Town admin discussion continues
ARLINGTON — The Select Board plans to hold a joint meeting with its Town Administrator Advisory Search Committee as it continues to mull over the appropriate salary and other terms of employment for the still-unfilled position.
At a regular meeting on Monday night, the board again discussed whether the town administrator post, which residents voted last March to establish, should be a part- or full-time position. Board members, along with two members of the public in attendance, debated the issue for about an hour but did not make a definitive decision, instead agreeing to hold a publicly warned meeting with the search committee at an unspecified date in the near future to iron out details.
On Jan. 13, at a previous meeting, the board disclosed that a round of interviews conducted by the search committee did not result in the selection of any applicant for the position. Selectman Matthew Bykowski, one of two town officials on the committee, said the part-time caveat caused the town to lose out on three "extremely qualified" candidates.
Bykowski said Monday that he continues to believe that, based on the advertised job description and his perspective as a relatively new board member, there's ample work for a full-time administrator to tackle. "I think we're doing Arlington a disservice by not hiring somebody at full time," he said.
"Do we want an ordinary candidate or an extraordinary candidate?" Bykowski said. "What's the difference? Maybe it's just that little extra."
But state Rep. Cynthia Browning — echoing Select Board Chairman Keith Squires, who at the Jan. 13 meeting said he did not think the administrator position necessitated a full-time commitment — said Monday that she was "not convinced that there is sufficient, real and pressing work" for a full-time administrator and that she would prefer to see the position "start at something less than 40 hours a week and build up as we need it."
Browning also raised concern about the prospective budgetary impact of a full-time administrator. "I want to be very deliberate and careful about what I ask the voters to pay for — because I think this is a big step," she said.
Two residents who have advocated for the creation of the position, Todd Wilkins, who chaired the Arlington Area Renewal Project's governance committee, and Don Keelan, a retired certified public accountant, argued in favor of the full-time option at the Jan. 27 meeting.
"Someone that's going to actually do a good job for this community is not looking for part-time work," Wilkins said. "This is a salaried position. If you look at any community out there that has a town administrator, they are salaried, not hourly."
Wilkins, who this year is challenging Squires for a three-year term on the board, said that running "the town the way it is currently run" might not amount to a full-time job, "but if you truly want to move Arlington forward into the current century we are in, and above and beyond, you need to look to hire someone at a more reasonable salary that is — in my opinion, only — a full-time position."
A town administrator could seek and manage grants for the Arlington Area Renewal Project's housing initiative and potential future wastewater treatment-related projects, Wilkins said.

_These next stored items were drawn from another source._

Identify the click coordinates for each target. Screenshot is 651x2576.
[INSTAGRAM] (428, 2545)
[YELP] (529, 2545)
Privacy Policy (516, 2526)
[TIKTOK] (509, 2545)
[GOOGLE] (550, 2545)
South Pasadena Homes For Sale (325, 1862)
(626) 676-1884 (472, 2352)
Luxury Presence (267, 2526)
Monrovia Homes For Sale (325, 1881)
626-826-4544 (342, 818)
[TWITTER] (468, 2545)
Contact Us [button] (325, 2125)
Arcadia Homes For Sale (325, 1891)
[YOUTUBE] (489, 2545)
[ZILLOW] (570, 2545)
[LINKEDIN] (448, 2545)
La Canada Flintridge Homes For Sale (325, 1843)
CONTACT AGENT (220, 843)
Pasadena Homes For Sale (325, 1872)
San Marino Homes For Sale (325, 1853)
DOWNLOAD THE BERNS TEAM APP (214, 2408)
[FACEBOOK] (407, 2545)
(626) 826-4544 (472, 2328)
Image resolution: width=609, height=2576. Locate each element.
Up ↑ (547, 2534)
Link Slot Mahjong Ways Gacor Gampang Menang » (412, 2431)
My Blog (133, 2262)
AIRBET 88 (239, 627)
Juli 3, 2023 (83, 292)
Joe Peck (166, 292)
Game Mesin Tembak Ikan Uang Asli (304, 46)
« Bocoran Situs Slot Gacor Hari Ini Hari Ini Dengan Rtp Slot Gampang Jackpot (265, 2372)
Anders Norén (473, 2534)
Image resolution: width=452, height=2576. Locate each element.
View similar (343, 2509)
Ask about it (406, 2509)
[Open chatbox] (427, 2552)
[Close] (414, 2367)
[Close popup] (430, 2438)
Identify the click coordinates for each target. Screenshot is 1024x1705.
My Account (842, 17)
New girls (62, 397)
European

The town might be able to trim certain areas of its next budget, which the board has yet to adopt, to account for the full-time salary, he added.
The town's draft budget for 2020 includes $50,000 for a part-time town administrator who would not receive health care or other benefits. In meetings this month, the board has floated the prospect of allocating about $70,000 to $80,000 to pay for a full-time position, including benefits.
The board had anticipated selecting a candidate by Nov. 1 for a hiring in January. The town will need to re-advertise the position, Bykowski has said, and the committee's consensus is that it should be a full-time job.
The $50,000 amount may be sufficient to cover a full-time position this year, given that it may be months before a town administrator is hired, board members said Monday.
The advertised job description stated that the part-time town administrator's main duties would "include carrying out Board directives and initiatives, acting as a liaison with state agencies and local boards, and keeping up to date on legislative and compliance matters." A public-administration or business-management degree, or equivalent experience, was listed as an essential qualification. At least two applicants last round held master's degrees, Bykowski said Monday.
Arlington residents voted 391 to 114 by Australian ballot last year to establish the position, the Journal previously reported. The ballot article did not specify the position's hourly demands or cost.
Keelan cited the "overwhelming" nature of the vote in support of the administrator position's creation to encourage the board to make it a full-time post.
"My feeling is, you've got the support of this town," he said. "Run with it."
If the vote last March were closer — say, 51 to 49 percent — "I would say, 'O.K., you've got to be cautious,'" Keelan said.